Long Distance

There are two parts to this post. One came after the other, a Friday night surprise. The second bit won’t be spoken about again until there’s a confirmation email. Needless to say, the past has an odd way of coming back to haunt you. That’s why you should always try and do your best work, and live an optimal experience. People have an unexpected way of dragging things back from where you left them for another turn in the light.

Can’t be more specific than that right now, sorry.

How is that possible however when there’s no time to ever do anything else? I have watched a couple of people this week lament how their lives are all work and no enjoyment. That balance is a tough one to strike, speaking as someone who is still attempting to find the sweet spot herself. Your future, always, should be possibilities, not a set of intractables.

Amazingly, you can still make time to chase those dreams.


The key is to identify when you have time, and surprisingly that can come from lots of mundane places. Getting up 30 minutes earlier. Ditching social media on your mobile device. Keeping a diary for a week and being REALLY ANAL about exactly how long everything takes in your day. That crap about ‘these 5 simple things’ you see in dodgy Facebook ads can, amazingly, have a benefit.
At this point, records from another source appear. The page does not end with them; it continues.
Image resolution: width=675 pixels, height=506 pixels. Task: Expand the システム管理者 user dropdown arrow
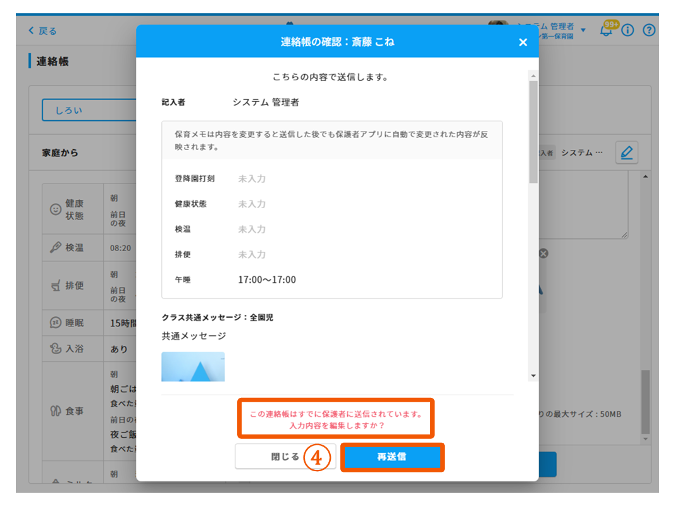(583, 30)
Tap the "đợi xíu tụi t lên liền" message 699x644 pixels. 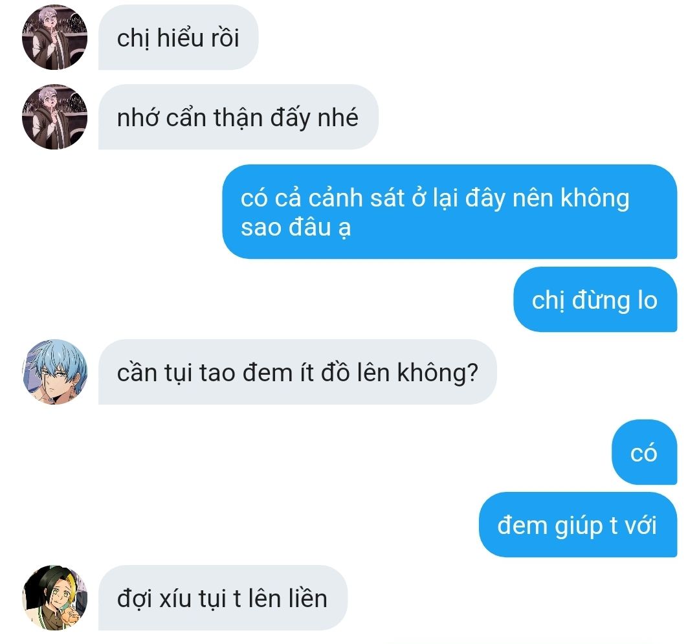point(223,597)
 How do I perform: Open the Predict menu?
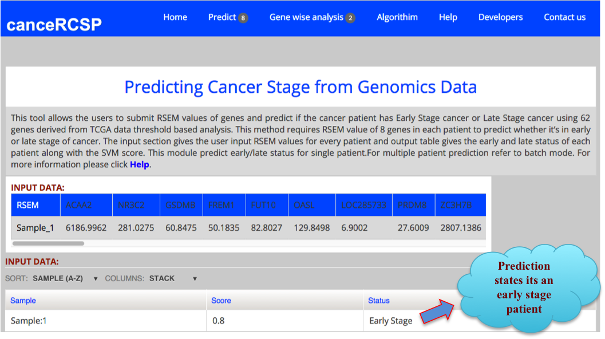pyautogui.click(x=222, y=17)
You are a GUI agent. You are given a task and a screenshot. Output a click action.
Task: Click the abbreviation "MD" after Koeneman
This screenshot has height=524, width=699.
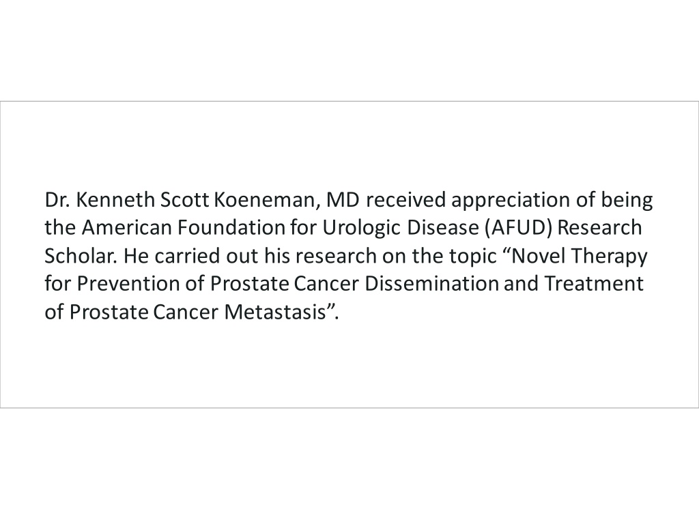pos(343,200)
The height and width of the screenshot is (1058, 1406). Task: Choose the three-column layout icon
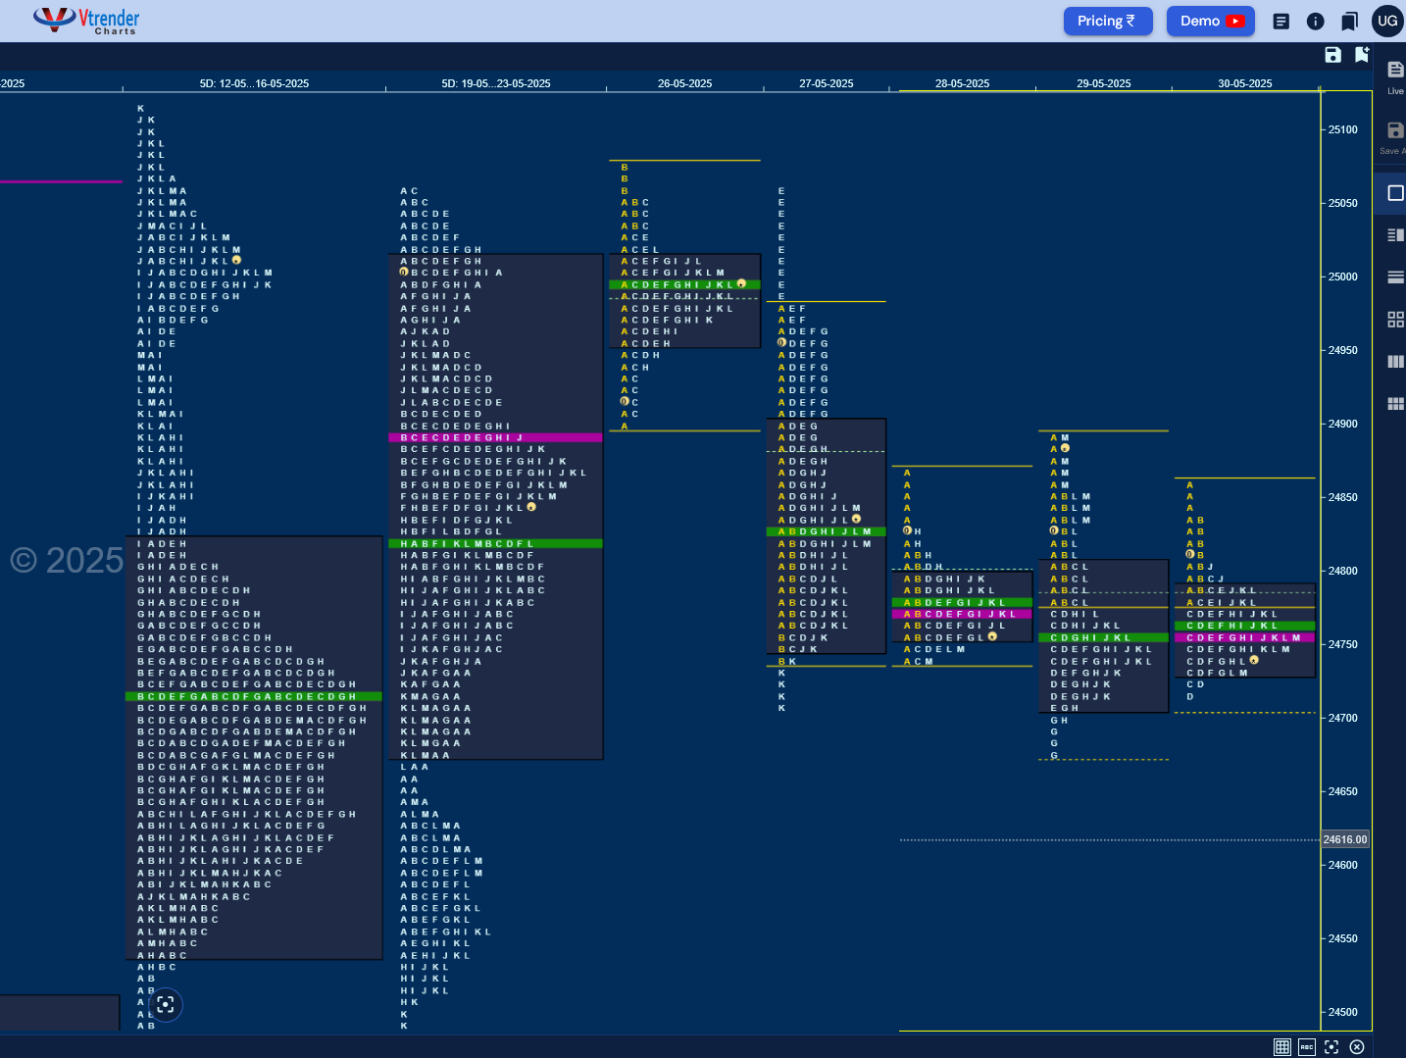coord(1395,362)
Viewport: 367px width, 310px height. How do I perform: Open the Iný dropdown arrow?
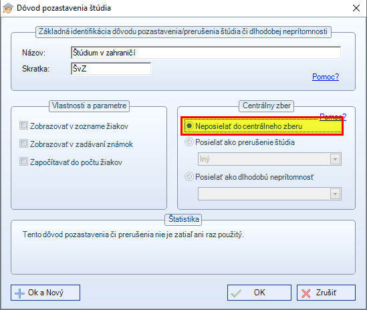pos(335,159)
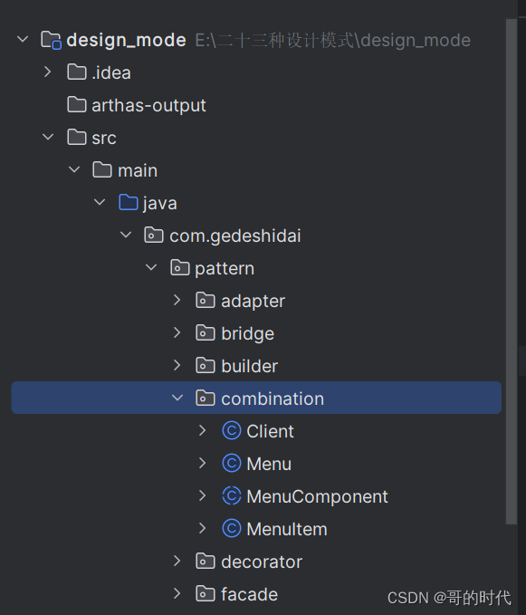Image resolution: width=526 pixels, height=615 pixels.
Task: Click the Client class icon
Action: (x=232, y=431)
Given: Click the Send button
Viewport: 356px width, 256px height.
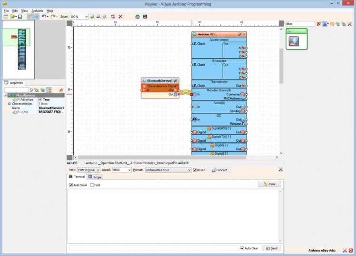Looking at the screenshot, I should 271,248.
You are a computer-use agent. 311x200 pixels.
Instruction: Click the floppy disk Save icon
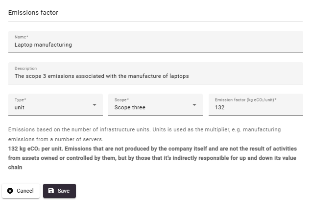[x=51, y=191]
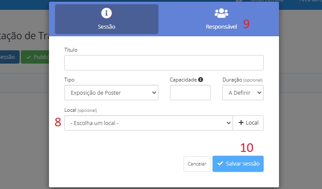Click the checkmark icon in Salvar sessão
322x189 pixels.
tap(220, 163)
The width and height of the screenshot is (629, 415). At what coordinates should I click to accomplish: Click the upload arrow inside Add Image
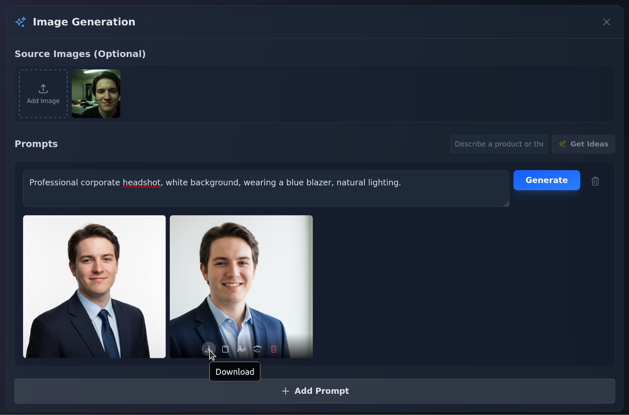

The key here is small changes first. If you try and create massive upheavals, the alteration will be too much for your brain to easily accommodate. My classic, much-used primary change was taking an extra 15 minutes walking back from school, dropping off my daughter, to burn a few extra calories first thing in the morning. I could have walked straight home, but instead detours became a part of the routine.


When I was walking for an hour in the morning and nothing was being upset by that action, it was time to accept I could do more if I spent that hour in the Gym, and so a habit was formed. There’s wisdom that suggests that it will take you 21 days to form a habit. Then, if you can do it for another 90 days? Part of your lifestyle. I’m one of those people for whom about half that time’s more than enough.

It doesn’t have to be exercise. It could be one day a week to go see mates, or get your house properly clean, or maybe start that great novel that’s been demanding to be written. Letting the World stop you from what you desire can be as much an excuse as anything else: if you really don’t want to change those habits, it won’t happen. There’s a door in your brain that needs to open, and stay that way, to allow real alteration.

Deep down, you have to accept that not everything is possible.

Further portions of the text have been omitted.